Your feelings are instinctive - industrialised childcare is not natural, or beneficial to anyone except capitalism, basically.

please don’t ignore them. Lots of people could really reduce the hours their babies spend in childcare by hardcore budgeting - hacking back spending on the things that consumer culture tells us are essentials but aren’t. It’s only a few years, but they are so important in children’s psychological and emotional development.

And those who don't want to live a life of 'hardcore' budgeting, are already budgeting and need two incomes or just enjoy their job?

SouthLondonMum22 · 25/06/2025 16:51

HighLadyofTheNightCourt · 25/06/2025 16:40

Don't assume that all nurseries have a constant churn of underpaid and undereducated staff.
The nursey we used have staff who have worked there for 15 years +. They have very little staff turnover and they place a lot of importance on qualifications and training.

It's the same with the nursery we use. It's a wonderful place with little staff turnover.

Wynter25 · 25/06/2025 16:53

thestudio · 25/06/2025 15:37

Your feelings are instinctive - industrialised childcare is not natural, or beneficial to anyone except capitalism, basically.

please don’t ignore them. Lots of people could really reduce the hours their babies spend in childcare by hardcore budgeting - hacking back spending on the things that consumer culture tells us are essentials but aren’t. It’s only a few years, but they are so important in children’s psychological and emotional development.
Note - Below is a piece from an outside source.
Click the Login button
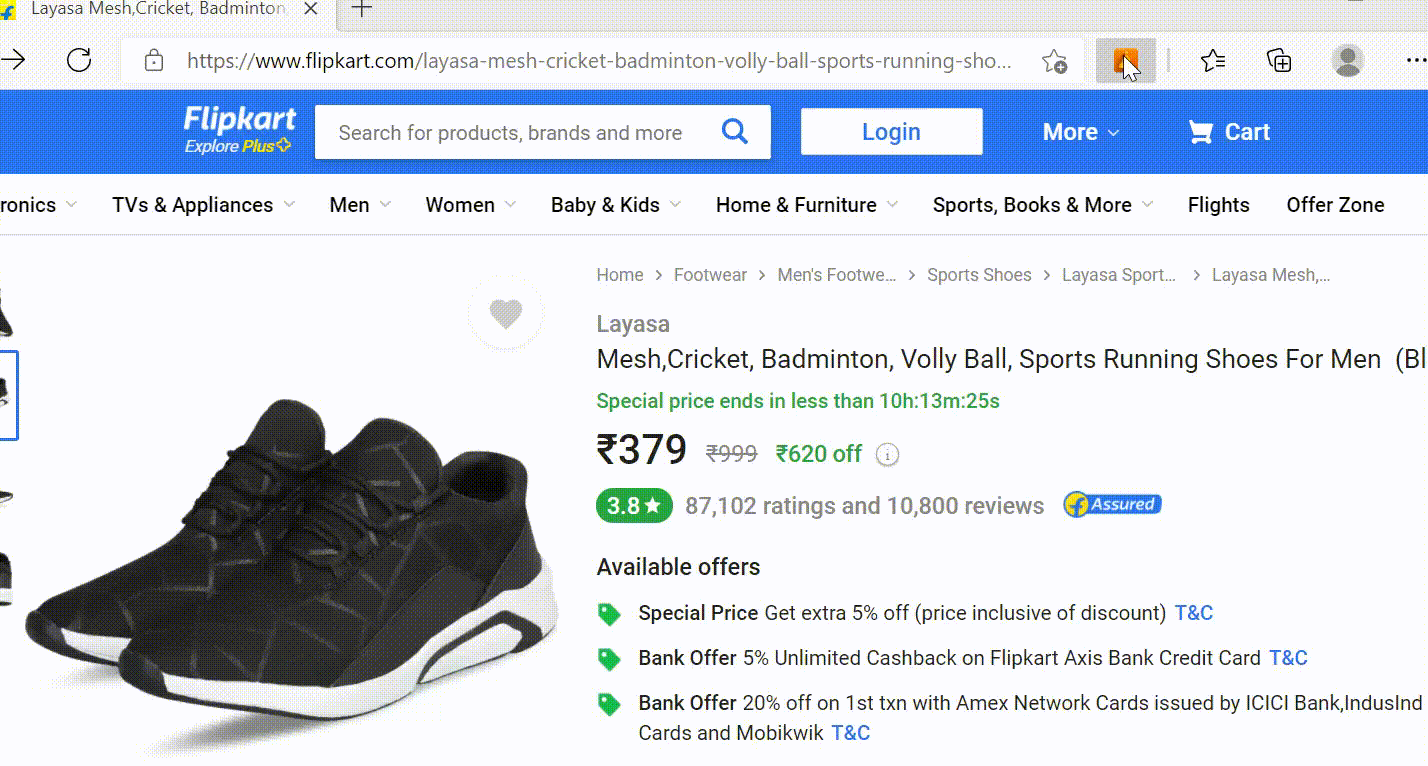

Nursery and childminder are great for my kids.

Motheranddaughter · 25/06/2025 16:55

If you don’t want to go back to work and leave your child in nursery then don’t
Mine went 3 days a week from around age 1
All enjoyed it and I had no concerns ( and years down the line there seem to be no ill effects!)
TBH I never really considered being a SAHM
And certainly very glad about that 20 years down the line
As are my DC due to the financial support we can give them

LavenderBlue19 · 25/06/2025 17:10

thestudio · 25/06/2025 16:37

You are in serious denial if you believe that a constant churn of underpaid, undereducated childcare workers with no familial/tribal bond or collective goal provide anything approaching the care that hunter-gatherer or village societies give to babies and toddlers.

Not all nurseries have a constant churn of staff. Like the pp, ours had a lot of older staff who had been there many years. They had two settings in the city and tried as much as possible to share cover staff between them rather than use agency staff. They staffed over ratio, so each room had a floating staff member to cover toilet breaks, lunches etc.

And they may not be highly educated, but you don't need to be to look after small children. You just need to be kind and fun and of course have all the necessary safety training. It's not a job I could do in a million years, and I'm highly educated...

Palm2017 · 25/06/2025 17:16

I think deep down I know I’d like to work a few days a week - I’ve worked hard at my career and intend to continue working once my child and any future children are at school. My mum was a SAHM and was brilliant at it, but my dad travelled so much for work it was a decision they made together for everyone’s wellbeing. My husband doesn’t travel for work so our child/ren will see him daily.

I’ll certainly be doing some settling in sessions and will trust my gut on everything! It may be that six months down the line I decide it’s not for us and we reassess. And after baby two it makes more sense financially for me to stop working until at least one of them is in school as nursery fees are so enormous!